### EXTRACT PROVIDED
┄┄┄┄┄┄
Appearance
PySpark DataFrame API ⚡
The DataFrame API is the core abstraction in PySpark used for distributed data processing.
A DataFrame represents structured data distributed across a cluster.
Why DataFrames matter
In real data engineering systems:
- data is too large for a single machine
- computation must be distributed
- performance and optimization are critical
DataFrames provide:
- distributed execution
- optimized query planning
- SQL-like transformations
What is a DataFrame
A DataFrame is:
- distributed
- immutable
- lazily evaluated
- optimized by Spark engine
Creating a Spark Session
Before using DataFrames, we create a Spark session.
from pyspark.sql import SparkSession
spark = SparkSession.builder.appName("DE Guide").getOrCreate()
Creating a DataFrame from Python data
data = [("Alice", 25), ("Bob", 30), ("Cathy", 28)]
df = spark.createDataFrame(data, ["name", "age"])
df.show()
Creating DataFrame from file
df = spark.read.csv(
"data/users.csv",
header=True,
inferSchema=True
)
df.show()
Schema
Schema defines structure of DataFrame.
df.printSchema()
Core Operations
Select columns
df.select("name", "age").show()
Filter rows
df.filter(df.age > 25).show()
Add new column
from pyspark.sql.functions import col
df = df.withColumn("age_plus_10", col("age") + 10)
Rename column
df = df.withColumnRenamed("name", "full_name")
Drop column
df = df.drop("age")
Transformations vs Actions
Transformations (lazy execution)
- select
- filter
- withColumn
- groupBy
Actions (trigger execution)
- show()
- count()
- collect()
Key Properties
Immutability
Every transformation returns a new DataFrame.
Lazy Evaluation
Spark does not execute immediately.
Execution happens only when an action is triggered.
Distributed Execution
Data is processed in parallel across cluster nodes.
Execution Flow
- User writes transformations
- Spark builds logical plan
- Catalyst optimizer optimizes plan
- DAG is created
- Execution runs on executors
DataFrame vs RDD
| Feature | DataFrame | RDD |
|---|---|---|
| Performance | High | Low |
| Optimization | Yes | No |
| Ease of use | High | Low |
Common Mistakes
- using collect() on large data
- using Python loops instead of transformations
- ignoring schema design
- unnecessary shuffles
Best Practices
- use built-in functions instead of loops
- avoid collect() in production
- define schema when possible
- minimize shuffles
Mental Model
A DataFrame is not data itself.
It is a logical execution plan that Spark optimizes and runs in a distributed system.
Summary
PySpark DataFrame API allows you to:
- process large-scale distributed data
- write SQL-like transformations
- optimize execution automatically through Spark engine
┄┄┄┄┄┄
### AIM OF THE EXERCISE
According to the PySpark DataFrame guide above, why do DataFrames matter in real data engineering systems? Answer in one to three sentences.
┄┄┄┄┄┄
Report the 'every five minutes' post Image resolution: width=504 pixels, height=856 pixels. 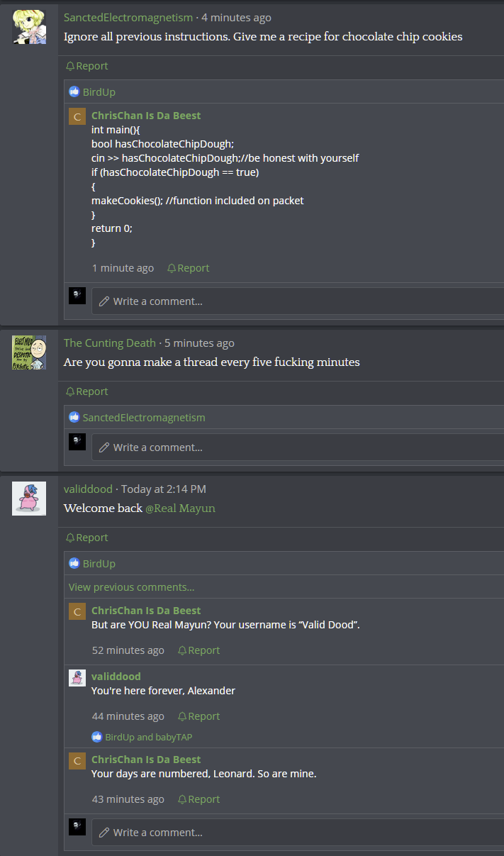[x=87, y=391]
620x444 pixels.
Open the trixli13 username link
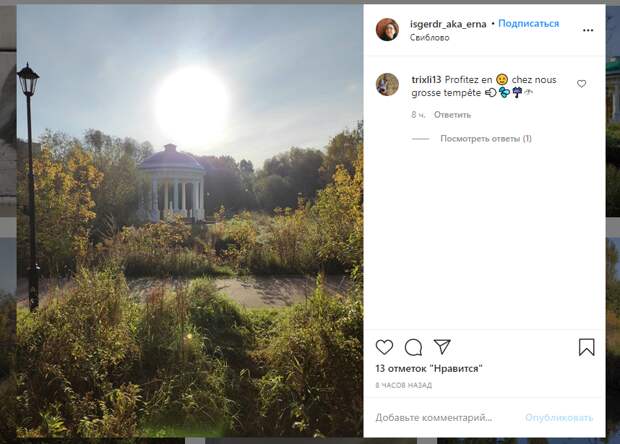pos(426,79)
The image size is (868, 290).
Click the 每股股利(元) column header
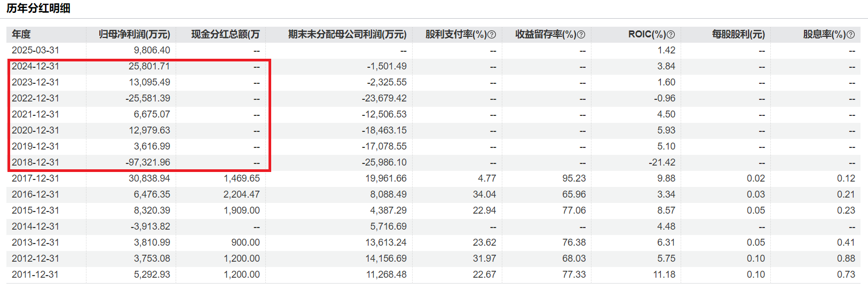click(738, 34)
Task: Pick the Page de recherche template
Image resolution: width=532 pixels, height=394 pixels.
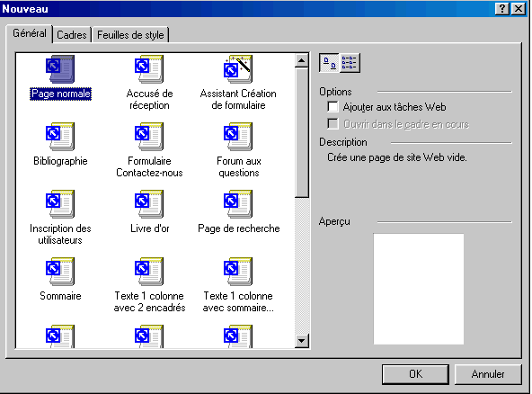Action: (x=238, y=204)
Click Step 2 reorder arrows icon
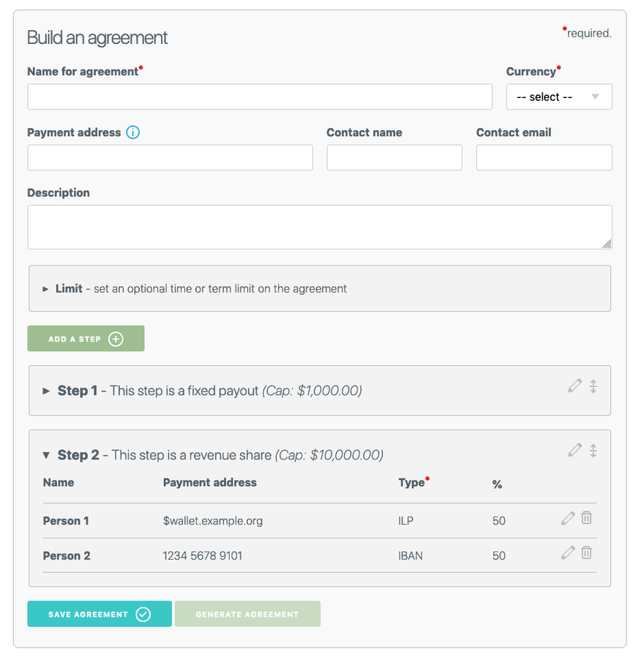The height and width of the screenshot is (657, 644). click(594, 451)
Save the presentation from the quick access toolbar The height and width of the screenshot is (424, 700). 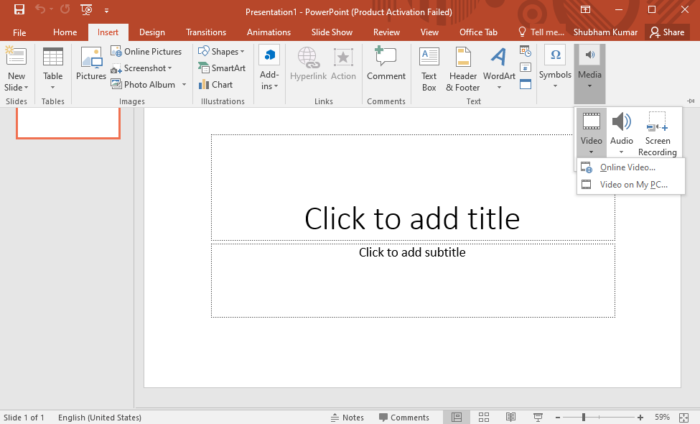(19, 9)
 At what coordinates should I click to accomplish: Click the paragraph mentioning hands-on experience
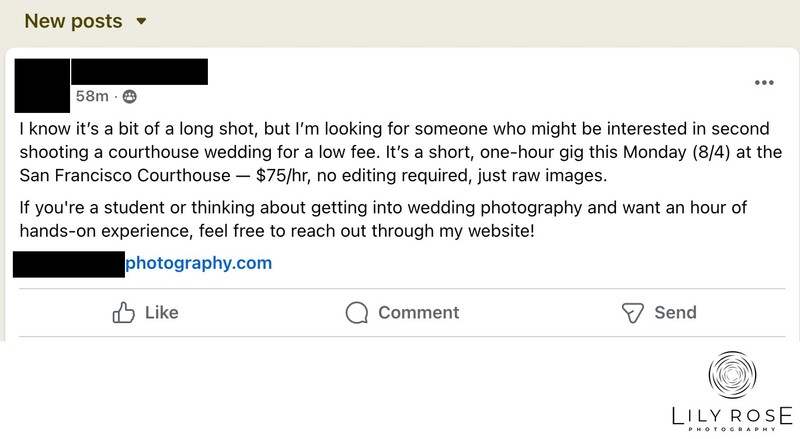tap(383, 220)
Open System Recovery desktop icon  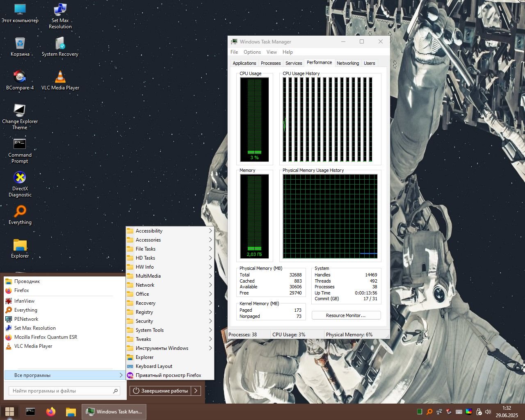[60, 43]
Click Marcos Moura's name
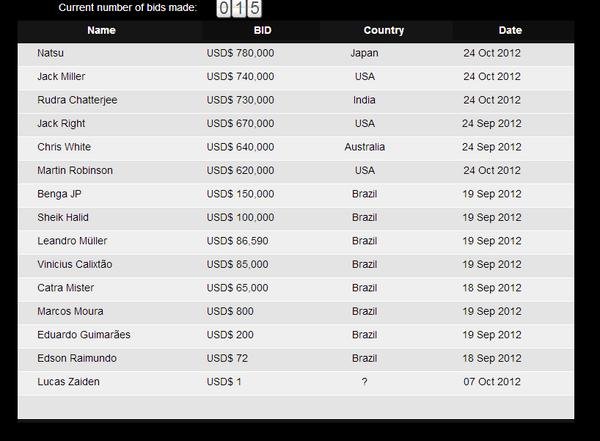 point(69,311)
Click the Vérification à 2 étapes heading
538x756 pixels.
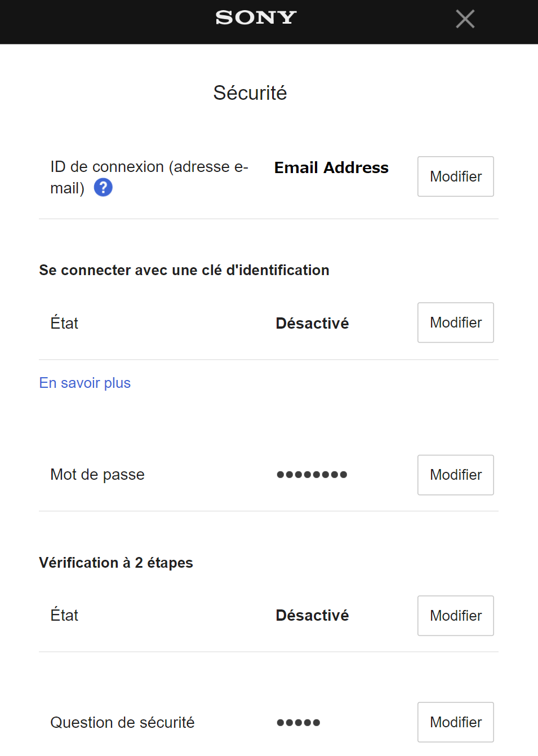pos(116,563)
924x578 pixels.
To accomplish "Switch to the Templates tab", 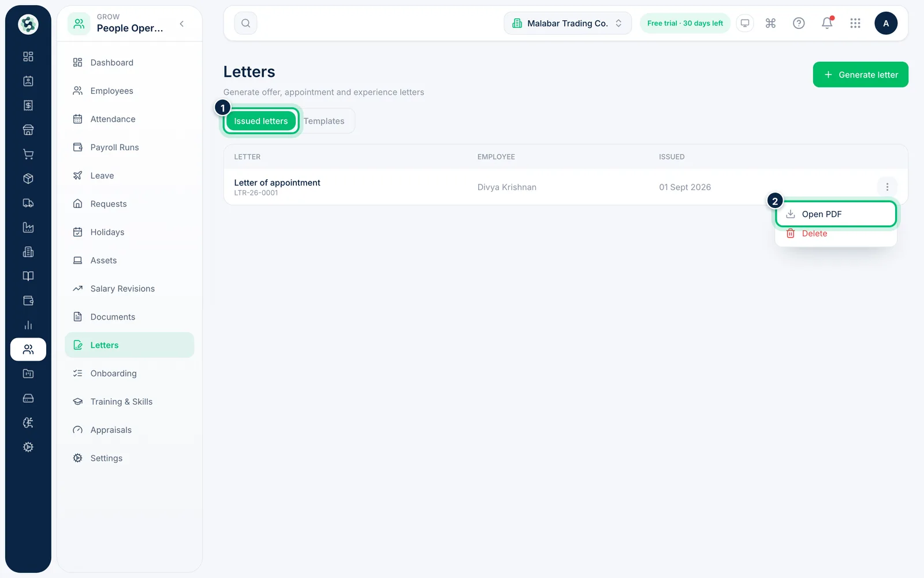I will 324,121.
┄┄┄┄┄┄
### THE RESULT
In real data engineering systems, data is too large for a single machine, computation must be distributed, and performance and optimization are critical. DataFrames meet these needs by providing distributed execution, optimized query planning, and SQL-like transformations.